É comum apontar como principal diferença entre os universos DC e Marvel o distanciamento da realidade percebido de forma mais evidente na DC Comics e em níveis menores na Marvel, com a primeira retratando deuses e a segunda mostrando personagens mais próximos dos leitores – não por acaso, as histórias da DC se passam em cidades fictícias como Gotham e Metropolis, enquanto as da Marvel são vividas em Nova York e outras metrópoles do mundo real.

Mas isso não quer dizer que a DC não retrata a realidade em suas HQs, muito pelo contrário. Um dos maiores exemplos é Gotham DPGC, série escrita pela dupla de roteiristas Greg Rucka e Ed Brubaker focada nos policiais de Gotham e em como eles fazem o seu trabalho vivendo na mesma cidade do Batman e que é habitada por uma das mais conhecidas galerias de vilões dos quadrinhos. Um dos autores da série, Greg Rucka, voltou a um tema semelhante em Lois Lane: Inimiga do Povo, mas agora abordando sobre outro tema recorrente da atualidade: o jornalismo.

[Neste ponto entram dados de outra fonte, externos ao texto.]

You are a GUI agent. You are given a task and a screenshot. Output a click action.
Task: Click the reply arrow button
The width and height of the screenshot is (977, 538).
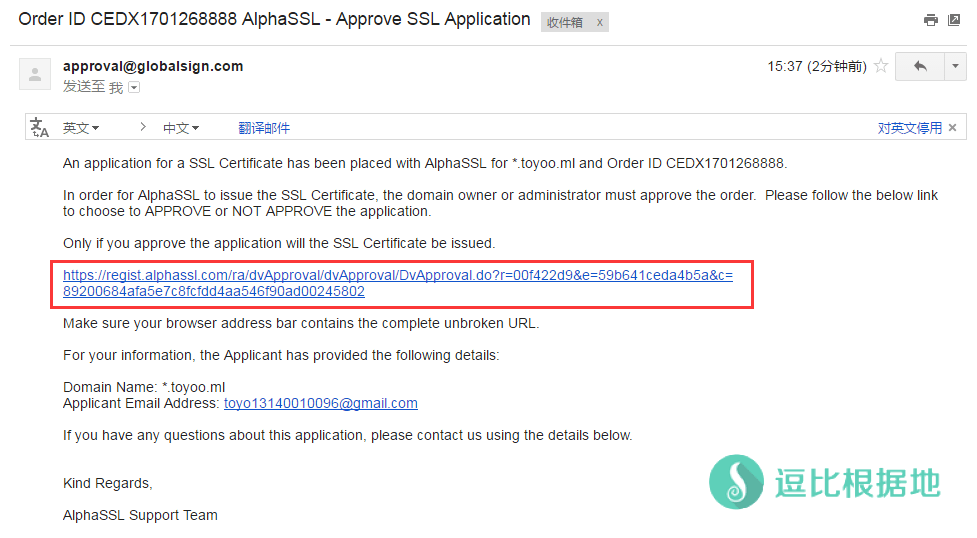(920, 66)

Publicada nos Estados Unidos em doze volumes mensais entre setembro de 2019 e agosto de 2020 e reunida em um encadernado de capa dura com 296 páginas lançado no Brasil no final de 2020, Lois Lane: Inimiga do Povo traz Rucka retomando histórias urbanas e investigativas, e é uma HQ bastante recomendada para quem gostou da leitura de Gotham DPGC. O roteiro mostra Lois Lane mergulhando em uma grande investigação sobre propinas e corrupção no governo norte-americano, abordando inclusive temas como os campos de contenção de imigrantes implementados pelo então presidente Donald Trump, que separaram pais e filhos - muitas vezes crianças pequenas - que buscavam na América a tão sonhada liberdade que não encontravam em suas terras natais.


O grande trunfo da série é se distanciar de uma HQ típica de super-heróis ao ter como personagem central a própria Lois Lane, que, apesar de ser esposa do Superman e ter um filho que assume o posto do pai, não quer a ajuda da sua super poderosa família para fazer o seu trabalho. O super poder de Lois é o jornalismo, profissão que foi atacada – e segue sendo, ainda que em menor grau – nos governos recentes tanto nos Estados Unidos quanto aqui no Brasil, com recorrentes campanhas contra todo e qualquer profissional que ousasse ir contra os então mandatários desses países. As táticas mostradas por Rucka na HQ são as mesmas que vimos na vida real: assassinatos de reputações, ataques ao mensageiro e não à mensagem, proliferação de fake news, o efeito manada das redes sociais e outras estratégias que todos conhecemos bem.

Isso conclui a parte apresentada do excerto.